You accept Option 2, but invest your prize money in an annuity that will still pay you $25,000 every year. Your bank offers you 5% interest, compounded annually. Over 40 years how much more money would you have earned than if you accepted Option 1?
accept Option 2, but invest your prize money in an annuity that will still pay you $25,000 ...
To find out how much more money you would have earned by choosing Option 2 and investing it in an annuity with a 5% interest rate, compounded annually, you can follow these steps:
1. Calculate the present value of Option 1 using the given interest rate of 4% compounded annually.
To calculate the present value, you can use the formula:
PV = CF / (1 + r)^n
Where:
PV = Present Value
CF = Cash Flow per year (in this case, $25,000)
r = Interest rate per period (4% or 0.04 in decimal form)
n = Number of periods (40 years)
Using the formula, you get:
PV = $25,000 / (1 + 0.04)^40
2. Once you have calculated the present value of Option 1, you can invest that amount in an annuity with a 5% interest rate, compounded annually, for 40 years.
To calculate the future value of this annuity, you can use the formula:
FV = PV * (1 + r)^n
Where:
FV = Future Value
PV = Present Value (calculated in step 1)
r = Interest rate per period (5% or 0.05 in decimal form)
n = Number of periods (40 years)
Using the formula, you get:
FV = PV * (1 + 0.05)^40
3. Finally, subtract the future value of the annuity from Option 2 from the total amount you would receive with Option 1 over 40 years.
Total amount with Option 1 = $25,000 * 40 = $1,000,000
Difference in earnings = Total amount with Option 1 - FV from Option 2
Remember to calculate the present value of Option 1 before proceeding with the calculations in steps 2 and 3.
I believe it works like this:
Present Value of the annuity.

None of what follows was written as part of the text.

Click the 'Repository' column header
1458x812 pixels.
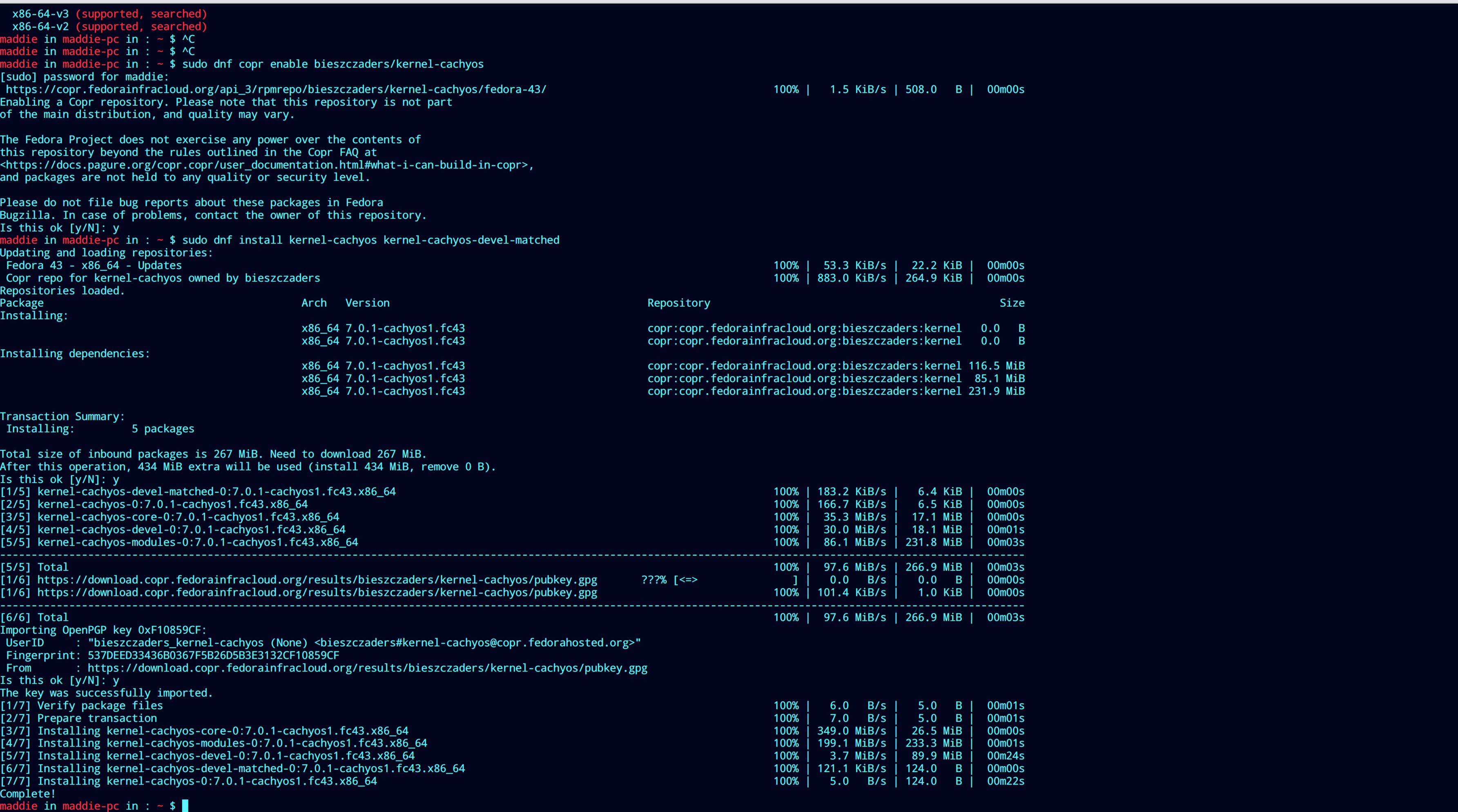tap(679, 303)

So,
PV = Pmt x (1 - 1 / (1 + i)^n) / i
PV =25000*(1-1/(1+4%)^40)/4%= 494,819.35 <= that's your answer!
Hoped it helped!
I agree with jewellry's answer for the first part
For the last part, I will use 4% as the current interest rate.
This part is not very realistic, since it highly unlikely to be able to get the 4% throughout the 40 years, just like it not likely to get the 5% form the bank for that time.
anyway ...
value of the 494819.35 after 40 years
= 494819.35(1.05)^40
= 3,483,522.62
value of the annual 25,000 calculated at 4%
= 25000( 1.04^40 - 1)/.04
= 2,375,637.89
difference = $1,107,884.73